Потом был Горбачев. И неожиданное чудо свободы. Казалось, вечное. Я приехал в Москву, зашёл к ним сказать несколько теплых слов… и остался до утра. Говорили, в основном, о прошлом. Еще свежем и болезненном. Вспоминали знакомых и незнакомых друзей и соратников. Это были первые недели их возвращения в Москву. Тогда, в эту ночь Елена Георгиевна рассказала мне, что они, ни на что не надеясь, присматривали себе место на кладбище в Горьком. Понимали, что их не вернут в Москву и мертвых.

Я часто бывал в Москве. Звонил Е. Г. (к телефону по-прежнему подходила она, щадила мужа). Иногда забегал на короткое время. Мне было тепло с ними. Очень тепло.

Смерть Андрея Дмитриевича застала меня в Германии. Я не смог попрощаться, смотрел церемонию похорон по немецкому телевидению. Было очень тоскливо. Тогда я впервые подумал о совсем неласковом нашем будущем.

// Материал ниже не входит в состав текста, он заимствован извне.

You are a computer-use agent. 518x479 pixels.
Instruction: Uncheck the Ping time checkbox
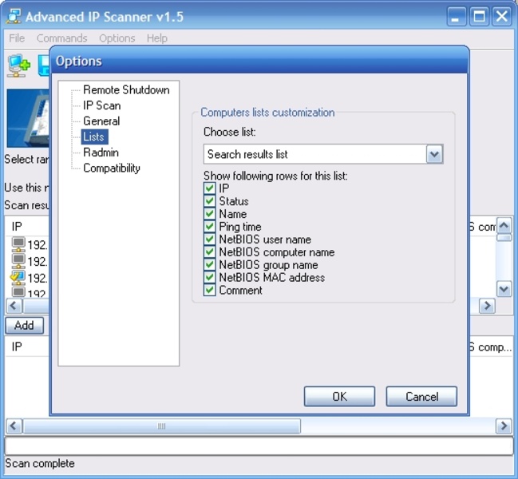[209, 226]
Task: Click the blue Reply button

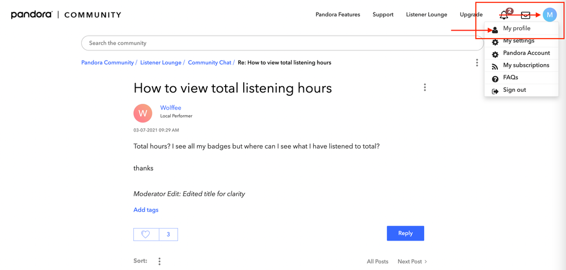Action: [x=405, y=233]
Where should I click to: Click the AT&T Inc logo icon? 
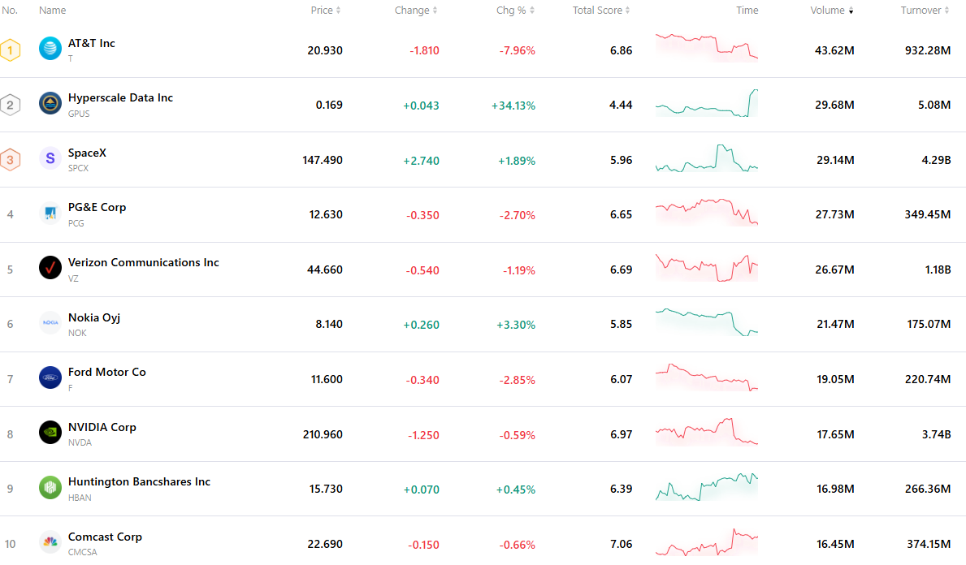click(50, 48)
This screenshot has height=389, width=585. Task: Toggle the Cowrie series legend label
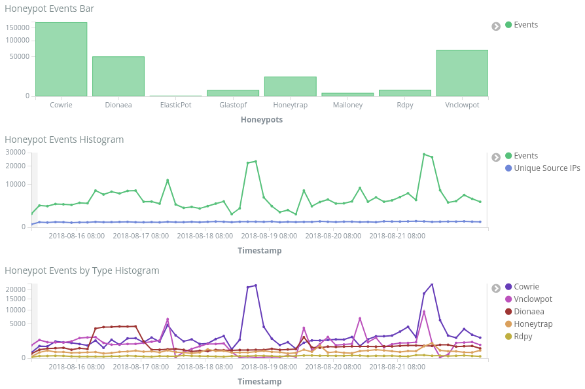tap(527, 287)
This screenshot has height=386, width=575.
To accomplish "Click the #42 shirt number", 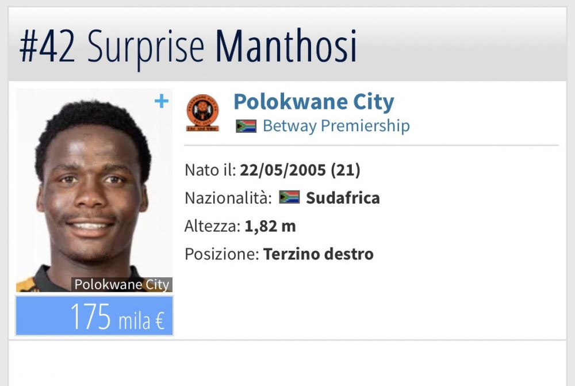I will [x=48, y=47].
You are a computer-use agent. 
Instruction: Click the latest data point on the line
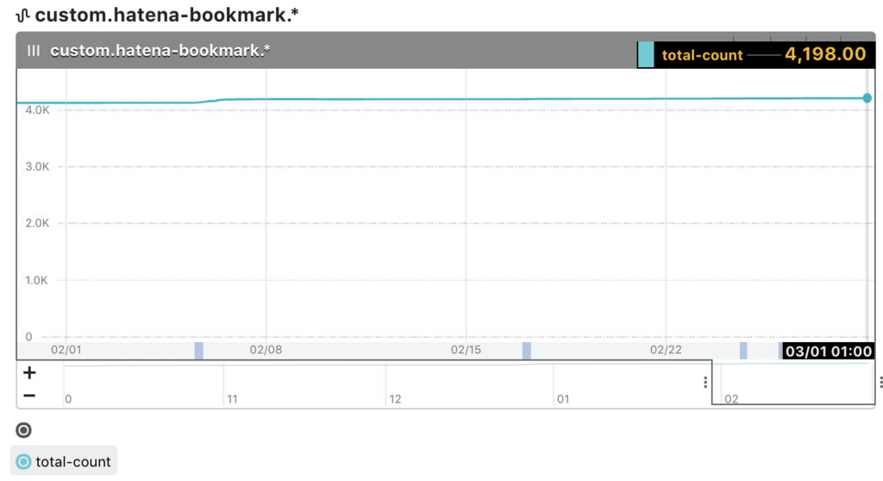click(x=867, y=98)
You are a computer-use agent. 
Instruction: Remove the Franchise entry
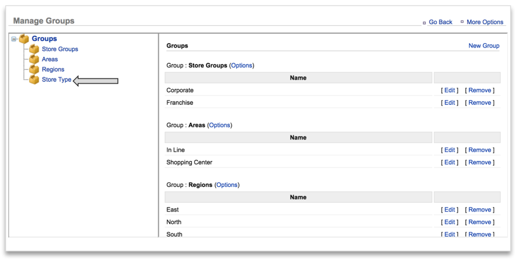(x=480, y=103)
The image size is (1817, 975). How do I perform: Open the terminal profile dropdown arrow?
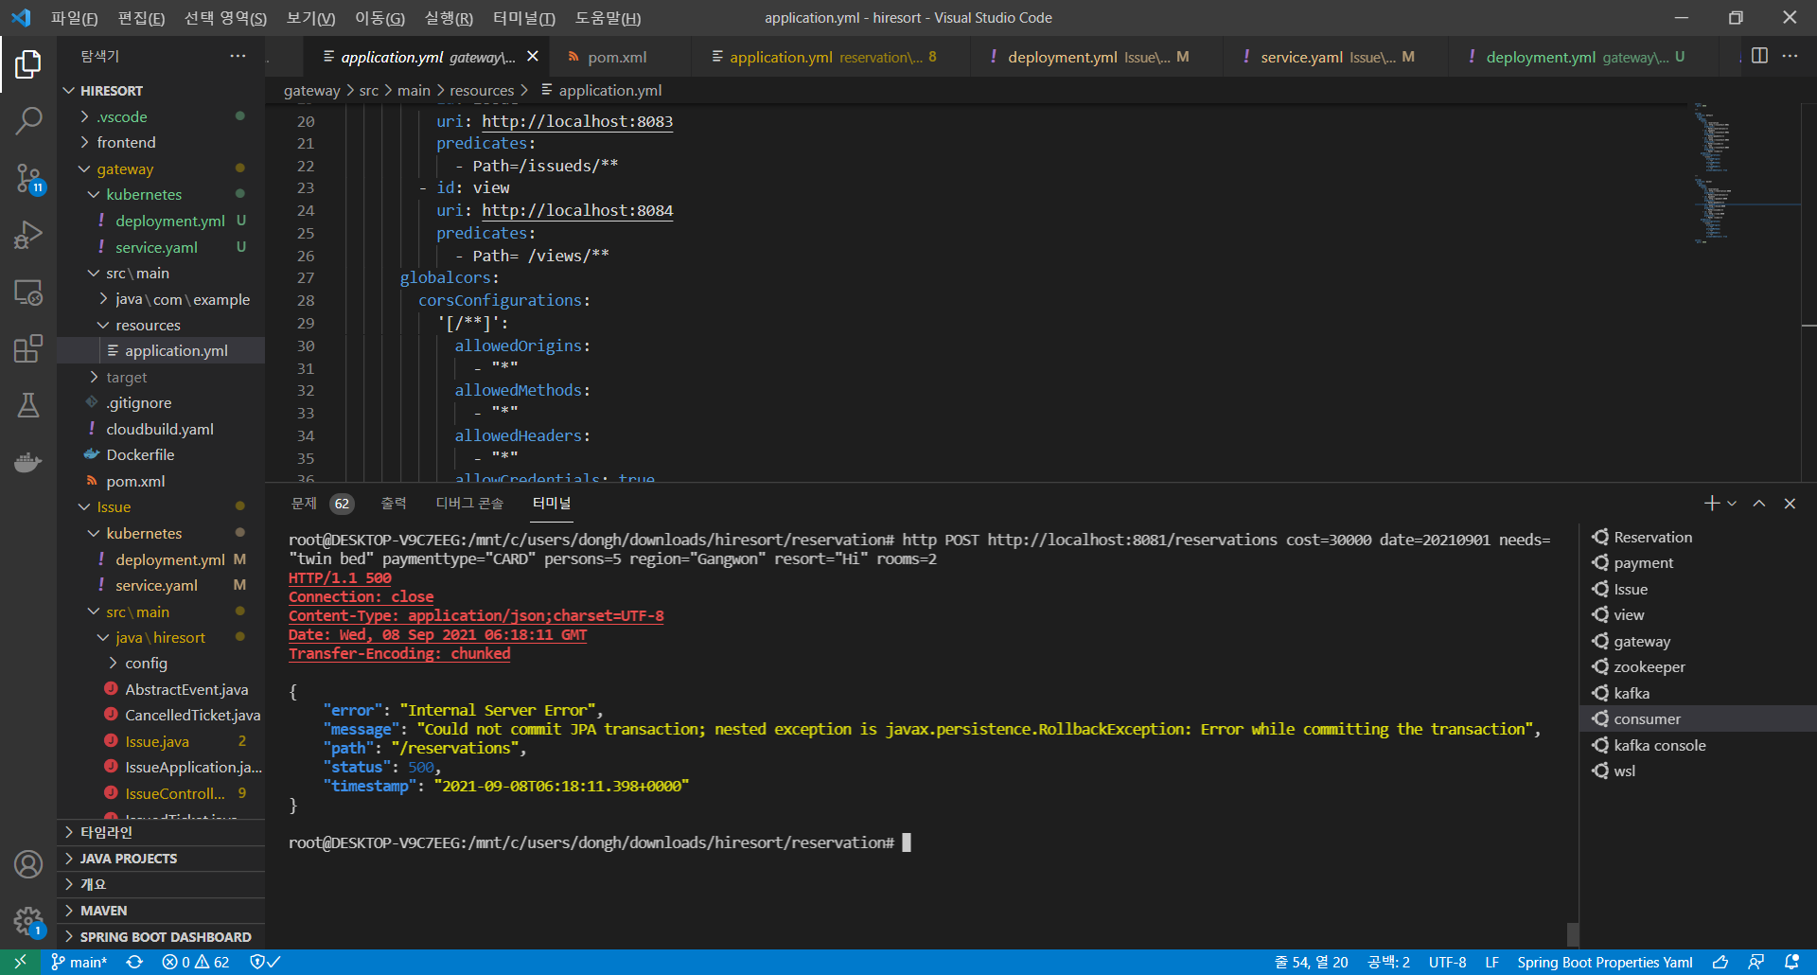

Встретился с Еленой Георгиевной на Сахаровском Конгрессе в Москве. Успели коротко о чём-то поговорить. Она поблагодарила меня за мой острый доклад. О затушевывании психологических последствий Чернобыльской катастрофы спекуляциями на тему психиатрии. Были и другие встречи, всегда «на бегу». Хотелось много успеть.

8 мая 2016 г.

Александр Гольдин

Сотрудник оргкомитета Сахаровского конгресса 1991 г. Сейчас — главный эксперт по связям с инвесторами госкомпании «Русгидро».


Я работал в геологоразведочном институте, и там же работал Юрий Самодуров. В 1990 году он предложил мне бросить недописанную диссертацию и уйти работать в оргкомитет Сахаровской конференции — по-советски мы называли ее Конгрессом.


Александр Гольдин


Передо мной встала дилемма: заниматься дальше наукой, которую выбрал не случайно, поскольку геологией интересовался с детства, либо все бросить и пойти в этот комитет. То есть пойти работать во временную общественную организацию, когда 1990-й год на дворе! Чтобы принять решение, мне нужен был совет мудрого человека со стороны, и такой человек нашелся самым неожиданным образом.

В это время в институте я выполнял весьма своеобразное по советским временам задание: меня приставили сопровождать гостя, профессора из Индии. Он просился на стажировку в один из институтов Академии наук, но в каком-то министерстве, заведовавшем обменами, видимо, решили, что раз он из университета, то и нужно ему в вуз, а не в исследовательский институт. По профилю он никакой кафедре не подошел, и развлекать визитера выпало мне. И именно он, профессор из университета города Бхубанисвар, сказал, что на моем месте пошел бы в общественную работу, что я — человек гуманитарный.


Юрий Орлов на открытии Конгресса, 21.05.91; сидит — Александр Дубчек.